Circus success: Grads who trade boardroom for the Big Top

The fire-breathing, nail beds and sword-swallowing of circus sideshows captured Thom Britton's attention at age 14. And so, after graduating from University of Alabama with a degree in computer science, he decided to pursue his true passion. Even as he finished his freshman year, he knew that he preferred the circus. So he finished his degree to satisfy his father--then ran away, so to speak, to follow his big-top dreams.



"I have a knack for it and I knew I had some sort of ability because my first shows were hits," said Britton. "I thought, 'I'll never have that with computers...' Other than Steve Jobs and Bill Gates no one can name anyone else in computers, so if I am going to make a mark on something, I have more of a gift here [in the circus business] than with computers."

Britton's colleague Samuel Sion, the entertainment director of Circo Rose Entertainment, agrees that working with the circus has perks that day jobs lack.
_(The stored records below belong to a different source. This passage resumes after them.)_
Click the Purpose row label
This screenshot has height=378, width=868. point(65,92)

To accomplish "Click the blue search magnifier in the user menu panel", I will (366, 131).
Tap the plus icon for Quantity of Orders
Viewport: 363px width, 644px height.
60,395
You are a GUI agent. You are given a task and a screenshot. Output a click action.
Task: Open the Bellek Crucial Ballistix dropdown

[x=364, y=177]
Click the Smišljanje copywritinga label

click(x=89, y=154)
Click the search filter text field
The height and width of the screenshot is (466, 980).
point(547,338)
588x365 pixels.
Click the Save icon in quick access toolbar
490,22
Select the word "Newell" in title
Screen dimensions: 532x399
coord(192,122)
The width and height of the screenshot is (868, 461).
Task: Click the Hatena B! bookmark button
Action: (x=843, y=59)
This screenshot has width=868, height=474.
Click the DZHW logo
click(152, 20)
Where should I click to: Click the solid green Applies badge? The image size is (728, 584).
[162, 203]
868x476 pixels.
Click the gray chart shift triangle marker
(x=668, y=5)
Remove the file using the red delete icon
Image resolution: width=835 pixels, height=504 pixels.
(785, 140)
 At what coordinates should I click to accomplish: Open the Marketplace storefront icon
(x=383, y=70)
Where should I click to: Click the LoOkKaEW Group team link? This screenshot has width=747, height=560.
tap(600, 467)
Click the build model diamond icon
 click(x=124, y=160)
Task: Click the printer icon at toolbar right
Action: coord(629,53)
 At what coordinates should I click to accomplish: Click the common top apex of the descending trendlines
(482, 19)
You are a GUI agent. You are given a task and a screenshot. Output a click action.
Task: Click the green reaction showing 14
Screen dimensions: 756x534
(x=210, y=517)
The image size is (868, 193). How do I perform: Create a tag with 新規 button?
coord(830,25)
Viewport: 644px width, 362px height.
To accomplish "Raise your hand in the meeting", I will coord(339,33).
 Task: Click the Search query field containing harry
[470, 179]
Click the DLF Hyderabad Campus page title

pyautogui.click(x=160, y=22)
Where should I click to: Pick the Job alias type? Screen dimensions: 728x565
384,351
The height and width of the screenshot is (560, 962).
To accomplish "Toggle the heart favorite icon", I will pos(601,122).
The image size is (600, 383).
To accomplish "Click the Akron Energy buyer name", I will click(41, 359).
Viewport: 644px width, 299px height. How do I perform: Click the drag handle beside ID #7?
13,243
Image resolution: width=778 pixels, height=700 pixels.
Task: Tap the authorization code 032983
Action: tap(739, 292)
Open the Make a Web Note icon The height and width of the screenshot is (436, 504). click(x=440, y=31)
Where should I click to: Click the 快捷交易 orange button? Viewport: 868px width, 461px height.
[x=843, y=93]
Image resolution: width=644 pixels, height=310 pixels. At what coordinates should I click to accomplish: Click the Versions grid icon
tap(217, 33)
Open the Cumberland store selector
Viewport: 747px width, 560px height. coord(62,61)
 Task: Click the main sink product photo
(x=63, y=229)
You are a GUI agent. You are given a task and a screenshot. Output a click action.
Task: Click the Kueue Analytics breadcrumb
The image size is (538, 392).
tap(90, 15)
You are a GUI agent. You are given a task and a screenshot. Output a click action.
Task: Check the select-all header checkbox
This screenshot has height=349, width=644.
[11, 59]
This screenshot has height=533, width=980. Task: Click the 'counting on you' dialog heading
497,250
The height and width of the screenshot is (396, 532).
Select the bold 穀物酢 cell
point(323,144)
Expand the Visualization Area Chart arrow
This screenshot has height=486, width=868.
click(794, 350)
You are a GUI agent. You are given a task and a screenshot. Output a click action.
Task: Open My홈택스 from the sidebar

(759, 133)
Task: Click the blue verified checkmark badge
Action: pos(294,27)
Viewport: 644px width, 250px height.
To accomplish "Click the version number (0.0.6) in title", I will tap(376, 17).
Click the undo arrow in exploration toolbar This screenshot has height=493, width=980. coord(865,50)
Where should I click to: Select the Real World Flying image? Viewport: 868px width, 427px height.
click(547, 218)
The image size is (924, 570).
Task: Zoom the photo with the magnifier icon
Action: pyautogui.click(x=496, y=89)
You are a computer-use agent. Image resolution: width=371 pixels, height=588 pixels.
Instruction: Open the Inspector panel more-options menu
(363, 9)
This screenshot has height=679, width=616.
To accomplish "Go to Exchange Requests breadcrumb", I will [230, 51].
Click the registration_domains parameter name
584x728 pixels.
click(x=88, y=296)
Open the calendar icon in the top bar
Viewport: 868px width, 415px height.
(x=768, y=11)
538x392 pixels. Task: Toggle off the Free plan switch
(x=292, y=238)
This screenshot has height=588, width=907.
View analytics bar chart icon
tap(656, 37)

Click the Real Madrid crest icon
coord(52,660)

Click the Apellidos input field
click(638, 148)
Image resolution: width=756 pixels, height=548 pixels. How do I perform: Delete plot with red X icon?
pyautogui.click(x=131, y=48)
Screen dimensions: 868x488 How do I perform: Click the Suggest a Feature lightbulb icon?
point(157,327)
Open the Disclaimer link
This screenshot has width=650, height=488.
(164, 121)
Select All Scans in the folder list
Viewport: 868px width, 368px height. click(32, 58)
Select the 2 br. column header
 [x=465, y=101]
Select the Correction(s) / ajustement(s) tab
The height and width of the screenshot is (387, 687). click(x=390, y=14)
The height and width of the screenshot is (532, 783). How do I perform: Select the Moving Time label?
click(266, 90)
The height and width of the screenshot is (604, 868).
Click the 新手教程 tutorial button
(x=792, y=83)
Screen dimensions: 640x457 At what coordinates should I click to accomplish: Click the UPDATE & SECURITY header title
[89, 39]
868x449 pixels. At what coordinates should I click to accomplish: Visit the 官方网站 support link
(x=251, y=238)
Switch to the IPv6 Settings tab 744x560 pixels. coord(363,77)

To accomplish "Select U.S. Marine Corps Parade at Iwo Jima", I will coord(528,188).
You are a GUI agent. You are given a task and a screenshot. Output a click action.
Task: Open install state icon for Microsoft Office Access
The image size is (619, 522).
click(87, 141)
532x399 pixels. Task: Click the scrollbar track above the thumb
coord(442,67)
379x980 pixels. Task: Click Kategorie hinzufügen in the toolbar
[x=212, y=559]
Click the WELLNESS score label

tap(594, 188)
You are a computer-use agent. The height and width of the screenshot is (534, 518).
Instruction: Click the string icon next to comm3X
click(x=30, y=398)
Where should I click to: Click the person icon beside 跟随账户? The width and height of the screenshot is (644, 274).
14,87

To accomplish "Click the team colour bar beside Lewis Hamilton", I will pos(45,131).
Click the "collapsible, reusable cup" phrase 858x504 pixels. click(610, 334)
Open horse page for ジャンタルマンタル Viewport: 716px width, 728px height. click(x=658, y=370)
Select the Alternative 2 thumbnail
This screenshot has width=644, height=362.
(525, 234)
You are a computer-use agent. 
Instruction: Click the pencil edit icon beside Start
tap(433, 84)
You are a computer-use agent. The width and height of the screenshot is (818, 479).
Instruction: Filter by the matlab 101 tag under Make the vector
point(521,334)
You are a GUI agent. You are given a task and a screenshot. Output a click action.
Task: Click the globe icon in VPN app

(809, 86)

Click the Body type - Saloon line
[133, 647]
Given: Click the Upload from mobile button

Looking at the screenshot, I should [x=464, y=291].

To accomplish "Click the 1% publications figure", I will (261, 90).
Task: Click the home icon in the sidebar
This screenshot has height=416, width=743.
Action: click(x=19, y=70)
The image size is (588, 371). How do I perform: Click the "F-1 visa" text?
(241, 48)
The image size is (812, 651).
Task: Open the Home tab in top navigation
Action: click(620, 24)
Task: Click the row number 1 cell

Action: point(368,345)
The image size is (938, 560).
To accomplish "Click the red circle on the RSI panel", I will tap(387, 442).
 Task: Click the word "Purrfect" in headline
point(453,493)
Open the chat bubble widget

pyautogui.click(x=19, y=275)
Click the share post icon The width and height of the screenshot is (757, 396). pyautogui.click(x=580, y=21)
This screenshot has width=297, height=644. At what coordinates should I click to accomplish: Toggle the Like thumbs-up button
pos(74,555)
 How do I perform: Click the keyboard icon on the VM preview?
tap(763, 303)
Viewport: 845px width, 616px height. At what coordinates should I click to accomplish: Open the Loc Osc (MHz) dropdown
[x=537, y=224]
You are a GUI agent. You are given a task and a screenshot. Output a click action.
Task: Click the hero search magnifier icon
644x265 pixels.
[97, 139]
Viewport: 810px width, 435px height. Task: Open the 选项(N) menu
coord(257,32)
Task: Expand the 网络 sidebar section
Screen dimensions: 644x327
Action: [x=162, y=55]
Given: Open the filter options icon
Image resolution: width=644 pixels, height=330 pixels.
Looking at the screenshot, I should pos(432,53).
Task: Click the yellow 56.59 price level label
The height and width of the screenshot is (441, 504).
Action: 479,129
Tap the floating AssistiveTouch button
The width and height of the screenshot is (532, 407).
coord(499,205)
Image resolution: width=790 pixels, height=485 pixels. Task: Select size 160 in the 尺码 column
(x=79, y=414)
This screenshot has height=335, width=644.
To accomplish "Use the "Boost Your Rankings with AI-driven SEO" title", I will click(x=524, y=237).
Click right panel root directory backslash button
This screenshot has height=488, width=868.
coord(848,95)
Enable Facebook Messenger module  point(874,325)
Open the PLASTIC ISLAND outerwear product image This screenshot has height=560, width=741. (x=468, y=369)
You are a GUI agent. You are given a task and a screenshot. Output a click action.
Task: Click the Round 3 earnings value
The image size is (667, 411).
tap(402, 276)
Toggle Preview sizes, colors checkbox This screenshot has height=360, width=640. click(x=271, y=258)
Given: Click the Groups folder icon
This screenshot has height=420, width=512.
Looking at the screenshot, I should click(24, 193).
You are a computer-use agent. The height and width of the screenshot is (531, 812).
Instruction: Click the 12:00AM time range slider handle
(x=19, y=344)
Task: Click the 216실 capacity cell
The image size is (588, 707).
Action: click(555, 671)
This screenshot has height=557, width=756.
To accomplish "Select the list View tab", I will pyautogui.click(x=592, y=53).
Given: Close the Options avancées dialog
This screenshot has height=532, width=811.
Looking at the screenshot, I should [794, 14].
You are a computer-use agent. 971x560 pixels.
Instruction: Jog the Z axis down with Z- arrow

The director and specialty trapeze artist enjoys working the hours he chooses and the opportunity to travel the world. "It's rewarding," said Sion. "It gives you a thrill that you don't get anywhere else."

Britton, the side show performer who performs at Sion's circus as well as at the Flying Cat Circus, has a quality that sets him apart from most circus folk: He always reveals his tricks. He specializes in skills such as breathing fire, swallowing swords and lying on a bed of nails, which are learned skills rather than optical illusions. He believes that explaining exactly how he hammers a nail through his head or extinguishes a torch with his mouth helps the audience better appreciate his show. "That's what makes what I do better than magic," said Britton.